__Activity__
Print the first line of the data below and every one after it, through the line containing "Given: Click the red Total loss bar", exactly as written.

__Extracted data__
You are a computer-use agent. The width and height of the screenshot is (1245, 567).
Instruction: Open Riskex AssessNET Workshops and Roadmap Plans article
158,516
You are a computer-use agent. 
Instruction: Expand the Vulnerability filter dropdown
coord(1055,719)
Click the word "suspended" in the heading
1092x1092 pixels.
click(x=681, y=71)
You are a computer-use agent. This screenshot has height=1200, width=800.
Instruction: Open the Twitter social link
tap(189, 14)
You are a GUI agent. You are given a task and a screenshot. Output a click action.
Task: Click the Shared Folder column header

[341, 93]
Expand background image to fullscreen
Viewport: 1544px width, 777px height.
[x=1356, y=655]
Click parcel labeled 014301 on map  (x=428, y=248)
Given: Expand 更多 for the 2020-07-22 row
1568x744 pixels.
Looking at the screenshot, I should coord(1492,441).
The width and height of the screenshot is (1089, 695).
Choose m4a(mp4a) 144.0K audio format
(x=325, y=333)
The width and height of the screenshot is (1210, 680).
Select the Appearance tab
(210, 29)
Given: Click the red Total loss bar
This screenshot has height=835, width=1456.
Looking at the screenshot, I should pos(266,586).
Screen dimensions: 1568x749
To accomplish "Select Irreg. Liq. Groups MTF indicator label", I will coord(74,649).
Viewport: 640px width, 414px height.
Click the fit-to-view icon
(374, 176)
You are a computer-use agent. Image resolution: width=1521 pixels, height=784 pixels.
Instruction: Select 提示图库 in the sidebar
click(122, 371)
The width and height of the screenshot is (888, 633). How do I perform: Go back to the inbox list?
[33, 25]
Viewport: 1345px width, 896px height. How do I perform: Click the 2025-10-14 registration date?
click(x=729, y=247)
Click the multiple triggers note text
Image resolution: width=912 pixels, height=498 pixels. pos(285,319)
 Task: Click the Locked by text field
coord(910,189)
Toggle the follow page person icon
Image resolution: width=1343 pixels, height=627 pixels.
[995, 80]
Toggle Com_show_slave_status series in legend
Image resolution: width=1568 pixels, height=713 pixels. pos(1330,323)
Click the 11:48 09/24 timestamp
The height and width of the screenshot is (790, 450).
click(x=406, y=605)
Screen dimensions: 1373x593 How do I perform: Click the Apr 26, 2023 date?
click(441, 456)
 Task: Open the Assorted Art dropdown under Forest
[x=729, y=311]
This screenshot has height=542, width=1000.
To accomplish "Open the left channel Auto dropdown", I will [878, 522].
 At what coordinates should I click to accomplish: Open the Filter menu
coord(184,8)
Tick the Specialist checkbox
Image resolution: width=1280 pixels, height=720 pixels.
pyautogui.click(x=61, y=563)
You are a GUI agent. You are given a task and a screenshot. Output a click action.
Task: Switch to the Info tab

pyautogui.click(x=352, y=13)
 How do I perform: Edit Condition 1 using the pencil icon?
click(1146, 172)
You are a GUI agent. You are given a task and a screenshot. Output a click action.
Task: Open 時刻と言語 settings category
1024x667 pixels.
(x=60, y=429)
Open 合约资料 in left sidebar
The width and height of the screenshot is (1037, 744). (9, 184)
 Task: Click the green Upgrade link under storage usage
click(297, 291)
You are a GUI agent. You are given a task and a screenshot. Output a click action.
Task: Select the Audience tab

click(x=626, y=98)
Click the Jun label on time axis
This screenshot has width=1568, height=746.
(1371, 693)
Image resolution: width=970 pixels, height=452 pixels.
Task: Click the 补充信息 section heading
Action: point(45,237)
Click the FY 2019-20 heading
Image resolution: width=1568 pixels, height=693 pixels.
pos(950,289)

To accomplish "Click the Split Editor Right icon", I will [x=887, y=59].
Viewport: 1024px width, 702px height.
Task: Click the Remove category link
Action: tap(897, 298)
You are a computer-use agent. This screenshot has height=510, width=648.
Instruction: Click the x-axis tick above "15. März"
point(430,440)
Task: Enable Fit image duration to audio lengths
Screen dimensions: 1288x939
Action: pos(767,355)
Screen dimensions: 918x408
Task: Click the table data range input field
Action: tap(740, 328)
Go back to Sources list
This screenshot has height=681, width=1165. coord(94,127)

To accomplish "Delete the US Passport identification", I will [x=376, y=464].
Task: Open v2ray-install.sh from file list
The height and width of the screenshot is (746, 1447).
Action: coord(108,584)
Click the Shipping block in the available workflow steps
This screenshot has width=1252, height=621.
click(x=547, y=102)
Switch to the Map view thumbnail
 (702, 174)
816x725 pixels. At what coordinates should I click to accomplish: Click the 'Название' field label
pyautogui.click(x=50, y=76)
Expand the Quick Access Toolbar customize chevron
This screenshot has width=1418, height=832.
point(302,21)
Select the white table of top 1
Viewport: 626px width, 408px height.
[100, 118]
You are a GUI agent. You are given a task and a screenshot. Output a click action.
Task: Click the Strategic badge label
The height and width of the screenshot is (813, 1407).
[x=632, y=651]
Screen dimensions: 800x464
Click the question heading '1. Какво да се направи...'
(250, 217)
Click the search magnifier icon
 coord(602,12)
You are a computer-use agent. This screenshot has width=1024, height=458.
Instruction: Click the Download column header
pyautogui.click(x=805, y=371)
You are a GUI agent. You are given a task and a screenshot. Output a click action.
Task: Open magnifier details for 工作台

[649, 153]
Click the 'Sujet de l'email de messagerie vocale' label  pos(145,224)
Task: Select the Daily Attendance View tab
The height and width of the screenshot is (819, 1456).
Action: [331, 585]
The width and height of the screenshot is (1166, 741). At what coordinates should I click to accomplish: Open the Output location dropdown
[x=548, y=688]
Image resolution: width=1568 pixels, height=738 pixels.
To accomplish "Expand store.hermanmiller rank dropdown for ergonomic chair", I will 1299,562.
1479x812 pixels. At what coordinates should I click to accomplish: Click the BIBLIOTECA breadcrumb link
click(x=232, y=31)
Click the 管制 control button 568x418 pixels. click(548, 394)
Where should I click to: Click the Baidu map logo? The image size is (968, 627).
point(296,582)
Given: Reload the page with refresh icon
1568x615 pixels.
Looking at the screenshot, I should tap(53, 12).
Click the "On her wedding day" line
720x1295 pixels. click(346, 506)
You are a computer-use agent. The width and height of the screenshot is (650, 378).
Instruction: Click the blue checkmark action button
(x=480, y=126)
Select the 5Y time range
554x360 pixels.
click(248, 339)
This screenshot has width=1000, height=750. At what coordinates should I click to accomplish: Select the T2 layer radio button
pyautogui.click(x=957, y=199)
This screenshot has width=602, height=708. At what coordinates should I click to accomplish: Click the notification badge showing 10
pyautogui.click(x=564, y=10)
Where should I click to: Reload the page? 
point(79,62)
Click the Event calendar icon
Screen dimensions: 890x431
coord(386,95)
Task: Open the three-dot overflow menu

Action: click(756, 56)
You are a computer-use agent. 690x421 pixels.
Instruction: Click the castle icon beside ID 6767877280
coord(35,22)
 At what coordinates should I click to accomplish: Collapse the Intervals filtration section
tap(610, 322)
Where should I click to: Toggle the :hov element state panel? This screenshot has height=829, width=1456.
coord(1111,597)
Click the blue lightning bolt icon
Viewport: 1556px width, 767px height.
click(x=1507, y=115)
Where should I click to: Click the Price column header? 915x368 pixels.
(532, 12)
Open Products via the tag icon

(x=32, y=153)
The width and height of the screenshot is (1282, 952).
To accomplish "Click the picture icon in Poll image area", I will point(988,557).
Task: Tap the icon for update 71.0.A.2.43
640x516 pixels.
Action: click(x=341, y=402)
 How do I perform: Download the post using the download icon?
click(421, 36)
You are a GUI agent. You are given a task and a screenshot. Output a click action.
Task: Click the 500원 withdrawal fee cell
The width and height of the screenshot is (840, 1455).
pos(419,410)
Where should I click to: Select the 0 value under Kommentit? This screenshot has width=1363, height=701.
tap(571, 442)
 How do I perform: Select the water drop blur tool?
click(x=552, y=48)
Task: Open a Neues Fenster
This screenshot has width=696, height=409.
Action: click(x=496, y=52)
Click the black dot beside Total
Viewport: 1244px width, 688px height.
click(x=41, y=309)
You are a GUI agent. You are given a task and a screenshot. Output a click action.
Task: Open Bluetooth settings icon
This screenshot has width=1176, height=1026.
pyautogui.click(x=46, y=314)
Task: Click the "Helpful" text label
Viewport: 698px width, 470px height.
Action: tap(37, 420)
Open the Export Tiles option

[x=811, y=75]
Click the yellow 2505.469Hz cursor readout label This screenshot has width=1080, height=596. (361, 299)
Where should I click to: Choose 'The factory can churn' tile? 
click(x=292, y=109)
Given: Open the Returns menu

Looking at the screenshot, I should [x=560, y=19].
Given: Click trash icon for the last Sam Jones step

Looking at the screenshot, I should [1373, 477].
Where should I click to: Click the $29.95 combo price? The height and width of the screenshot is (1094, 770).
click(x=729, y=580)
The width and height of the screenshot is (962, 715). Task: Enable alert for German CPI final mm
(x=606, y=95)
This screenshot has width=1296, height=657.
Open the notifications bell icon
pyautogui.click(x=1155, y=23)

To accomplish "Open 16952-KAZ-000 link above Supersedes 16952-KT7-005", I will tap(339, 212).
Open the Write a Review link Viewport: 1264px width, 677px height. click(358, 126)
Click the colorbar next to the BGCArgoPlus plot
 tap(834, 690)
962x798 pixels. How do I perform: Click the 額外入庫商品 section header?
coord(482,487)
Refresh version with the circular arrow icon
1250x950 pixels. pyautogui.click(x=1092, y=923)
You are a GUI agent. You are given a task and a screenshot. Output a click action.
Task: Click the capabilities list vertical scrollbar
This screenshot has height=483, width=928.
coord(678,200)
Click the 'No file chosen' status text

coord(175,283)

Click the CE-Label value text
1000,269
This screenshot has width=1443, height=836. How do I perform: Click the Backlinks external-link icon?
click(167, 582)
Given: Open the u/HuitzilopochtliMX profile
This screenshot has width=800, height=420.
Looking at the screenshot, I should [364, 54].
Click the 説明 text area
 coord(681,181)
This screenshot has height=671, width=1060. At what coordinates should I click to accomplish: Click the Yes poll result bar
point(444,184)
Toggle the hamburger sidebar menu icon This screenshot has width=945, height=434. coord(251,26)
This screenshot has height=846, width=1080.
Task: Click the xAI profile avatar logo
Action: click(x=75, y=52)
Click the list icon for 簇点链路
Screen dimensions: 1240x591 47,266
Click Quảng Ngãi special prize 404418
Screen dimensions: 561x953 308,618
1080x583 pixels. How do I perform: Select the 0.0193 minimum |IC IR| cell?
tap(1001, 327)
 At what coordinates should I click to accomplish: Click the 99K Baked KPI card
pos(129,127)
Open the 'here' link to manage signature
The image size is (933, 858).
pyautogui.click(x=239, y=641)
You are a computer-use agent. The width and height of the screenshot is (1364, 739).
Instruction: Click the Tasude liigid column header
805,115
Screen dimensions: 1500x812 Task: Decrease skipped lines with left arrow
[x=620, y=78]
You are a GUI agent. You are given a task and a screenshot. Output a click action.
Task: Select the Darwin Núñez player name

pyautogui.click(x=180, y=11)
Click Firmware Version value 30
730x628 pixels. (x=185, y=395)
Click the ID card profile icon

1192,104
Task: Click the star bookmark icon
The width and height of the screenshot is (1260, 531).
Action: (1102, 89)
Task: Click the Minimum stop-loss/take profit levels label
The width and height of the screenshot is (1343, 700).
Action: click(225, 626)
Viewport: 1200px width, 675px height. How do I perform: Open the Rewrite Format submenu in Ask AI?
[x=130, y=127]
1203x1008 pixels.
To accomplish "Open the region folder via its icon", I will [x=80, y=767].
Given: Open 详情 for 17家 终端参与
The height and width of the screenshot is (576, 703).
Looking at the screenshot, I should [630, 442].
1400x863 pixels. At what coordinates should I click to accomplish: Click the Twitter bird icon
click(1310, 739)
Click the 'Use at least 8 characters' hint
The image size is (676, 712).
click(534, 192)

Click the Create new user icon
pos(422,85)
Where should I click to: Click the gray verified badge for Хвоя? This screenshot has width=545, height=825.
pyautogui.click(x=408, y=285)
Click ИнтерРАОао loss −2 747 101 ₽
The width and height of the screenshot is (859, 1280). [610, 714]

__Written answer__
You are a computer-use agent. The width and height of the screenshot is (1245, 567).
Instruction: Open Riskex AssessNET Workshops and Roadmap Plans article
158,516
You are a computer-use agent. 
Instruction: Expand the Vulnerability filter dropdown
coord(1055,719)
Click the word "suspended" in the heading
1092x1092 pixels.
click(x=681, y=71)
You are a computer-use agent. This screenshot has height=1200, width=800.
Instruction: Open the Twitter social link
tap(189, 14)
You are a GUI agent. You are given a task and a screenshot. Output a click action.
Task: Click the Shared Folder column header

[341, 93]
Expand background image to fullscreen
Viewport: 1544px width, 777px height.
[x=1356, y=655]
Click parcel labeled 014301 on map  (x=428, y=248)
Given: Expand 更多 for the 2020-07-22 row
1568x744 pixels.
Looking at the screenshot, I should coord(1492,441).
The width and height of the screenshot is (1089, 695).
Choose m4a(mp4a) 144.0K audio format
(x=325, y=333)
The width and height of the screenshot is (1210, 680).
Select the Appearance tab
(210, 29)
Given: Click the red Total loss bar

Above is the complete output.